First, let’s set aside the ridiculous idea that the number of jobs is what matters. (If that’s what matters, then why expand unemployment benefits, which discourage prospective employees from finding work?)
How are you going to define a “new job”? Is it net new jobs, or can I fire my entire staff on Friday and then re-hire them on Monday and thereby create a bunch of new jobs? And if it’s net new jobs and it’s temporary for 2009 only, could I hire my entire extended family on Dec. 31, 2009 to come clean out the office, paying them minimum wage for one day and then get $3,000 in tax credits per family member? And if it’s permanent, I assume there would be a floor of zero (i.e. no penalty for layoffs), which could lead to various capital gains-esqe tax maneuvers at the end of each year where every other year on Dec. 31, the entire staff would be fired and then re-hired on Jan. 1.
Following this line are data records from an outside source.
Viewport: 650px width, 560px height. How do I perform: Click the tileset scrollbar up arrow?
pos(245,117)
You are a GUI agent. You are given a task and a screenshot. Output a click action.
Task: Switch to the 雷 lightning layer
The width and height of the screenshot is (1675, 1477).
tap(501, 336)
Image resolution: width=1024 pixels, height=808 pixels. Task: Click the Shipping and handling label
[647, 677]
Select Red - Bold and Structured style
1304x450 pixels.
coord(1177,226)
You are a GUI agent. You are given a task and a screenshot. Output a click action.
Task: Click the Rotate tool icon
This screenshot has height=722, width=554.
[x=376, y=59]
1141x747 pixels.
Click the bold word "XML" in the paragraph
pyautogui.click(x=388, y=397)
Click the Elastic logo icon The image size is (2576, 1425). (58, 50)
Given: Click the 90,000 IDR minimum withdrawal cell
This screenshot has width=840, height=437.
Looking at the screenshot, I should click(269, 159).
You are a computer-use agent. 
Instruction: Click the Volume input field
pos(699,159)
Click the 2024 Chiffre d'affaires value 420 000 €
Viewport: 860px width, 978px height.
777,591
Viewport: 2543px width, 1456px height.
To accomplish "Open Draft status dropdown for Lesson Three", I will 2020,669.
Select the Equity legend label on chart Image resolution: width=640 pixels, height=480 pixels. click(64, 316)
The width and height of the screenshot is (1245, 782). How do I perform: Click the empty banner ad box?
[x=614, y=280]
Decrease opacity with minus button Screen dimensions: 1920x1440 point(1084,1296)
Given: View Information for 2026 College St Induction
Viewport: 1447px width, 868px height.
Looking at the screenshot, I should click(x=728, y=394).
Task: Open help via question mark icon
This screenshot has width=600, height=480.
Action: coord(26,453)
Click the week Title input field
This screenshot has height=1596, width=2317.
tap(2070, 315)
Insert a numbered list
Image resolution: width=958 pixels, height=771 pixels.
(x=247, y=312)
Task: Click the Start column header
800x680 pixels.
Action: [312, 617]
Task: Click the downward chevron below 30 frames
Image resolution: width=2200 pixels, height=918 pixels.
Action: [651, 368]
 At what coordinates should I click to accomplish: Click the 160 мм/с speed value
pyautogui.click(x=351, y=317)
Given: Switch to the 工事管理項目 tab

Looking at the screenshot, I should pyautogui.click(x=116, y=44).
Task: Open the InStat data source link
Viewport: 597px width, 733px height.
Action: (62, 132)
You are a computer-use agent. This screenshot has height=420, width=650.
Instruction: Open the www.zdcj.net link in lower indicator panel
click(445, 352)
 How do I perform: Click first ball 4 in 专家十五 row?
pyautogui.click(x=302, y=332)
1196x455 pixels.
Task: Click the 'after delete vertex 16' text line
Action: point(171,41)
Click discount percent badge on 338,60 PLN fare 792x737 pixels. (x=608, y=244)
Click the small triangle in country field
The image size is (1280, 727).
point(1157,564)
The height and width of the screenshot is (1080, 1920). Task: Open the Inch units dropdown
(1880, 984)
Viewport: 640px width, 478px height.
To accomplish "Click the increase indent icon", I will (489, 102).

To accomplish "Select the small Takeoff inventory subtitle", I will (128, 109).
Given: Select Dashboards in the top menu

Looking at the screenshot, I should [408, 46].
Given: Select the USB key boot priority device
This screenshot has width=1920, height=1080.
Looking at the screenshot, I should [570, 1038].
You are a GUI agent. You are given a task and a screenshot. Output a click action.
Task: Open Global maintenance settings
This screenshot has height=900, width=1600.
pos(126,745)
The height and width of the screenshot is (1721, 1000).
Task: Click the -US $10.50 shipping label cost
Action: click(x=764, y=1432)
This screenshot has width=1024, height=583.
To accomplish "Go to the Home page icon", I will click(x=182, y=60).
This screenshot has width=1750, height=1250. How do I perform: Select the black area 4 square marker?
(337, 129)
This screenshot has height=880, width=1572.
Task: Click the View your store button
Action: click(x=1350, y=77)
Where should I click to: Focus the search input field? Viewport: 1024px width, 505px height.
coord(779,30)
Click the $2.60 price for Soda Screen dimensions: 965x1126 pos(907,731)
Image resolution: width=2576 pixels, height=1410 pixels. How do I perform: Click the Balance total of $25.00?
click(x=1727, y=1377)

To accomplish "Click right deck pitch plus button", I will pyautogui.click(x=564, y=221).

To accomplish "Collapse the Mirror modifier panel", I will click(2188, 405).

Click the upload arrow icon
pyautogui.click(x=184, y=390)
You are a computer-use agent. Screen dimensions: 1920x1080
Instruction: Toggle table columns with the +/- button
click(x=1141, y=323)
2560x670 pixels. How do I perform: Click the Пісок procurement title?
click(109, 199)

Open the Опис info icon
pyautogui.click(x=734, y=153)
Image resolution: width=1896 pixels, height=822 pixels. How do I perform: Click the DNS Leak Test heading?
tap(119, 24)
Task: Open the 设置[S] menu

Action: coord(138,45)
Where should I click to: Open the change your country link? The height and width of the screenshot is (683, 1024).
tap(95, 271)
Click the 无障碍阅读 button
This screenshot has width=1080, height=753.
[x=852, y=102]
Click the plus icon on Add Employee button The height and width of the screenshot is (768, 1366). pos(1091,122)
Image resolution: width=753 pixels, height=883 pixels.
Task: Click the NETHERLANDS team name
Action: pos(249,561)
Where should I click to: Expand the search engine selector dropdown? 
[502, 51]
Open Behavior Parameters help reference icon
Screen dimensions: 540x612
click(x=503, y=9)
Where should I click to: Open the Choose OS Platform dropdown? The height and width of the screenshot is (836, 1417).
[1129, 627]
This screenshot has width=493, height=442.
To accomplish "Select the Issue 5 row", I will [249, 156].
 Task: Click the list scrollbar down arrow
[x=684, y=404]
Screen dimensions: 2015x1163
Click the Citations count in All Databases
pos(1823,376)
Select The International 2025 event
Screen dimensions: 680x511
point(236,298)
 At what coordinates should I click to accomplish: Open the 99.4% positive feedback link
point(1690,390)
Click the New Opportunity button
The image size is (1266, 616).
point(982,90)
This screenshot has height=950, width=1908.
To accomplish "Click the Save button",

In a nutshell, this is Obama appealing to the make-work bias that exists among the American public, which Caplan documented in his book The Myth of the Rational Voter. Obama’s economic team is too brilliant to pursue this type of nonsense.
And if he extends this to somehow include “saved jobs,” how do you define that? Every employee in the United States will have been considered on the brink of being laid off, yet saved.
And finally, is the tax credit refundable? There are going to be a lot of businesses with zero profits this year and thereby not able to see a reduction in their tax bills if this credit is nonrefundable. (Note that his proposals to change carryback provisions could somewhat affect this.) And what about nonprofit workers? Why doesn’t the Tax Foundation get a $3,000 subsidy for each new job it creates in 2009?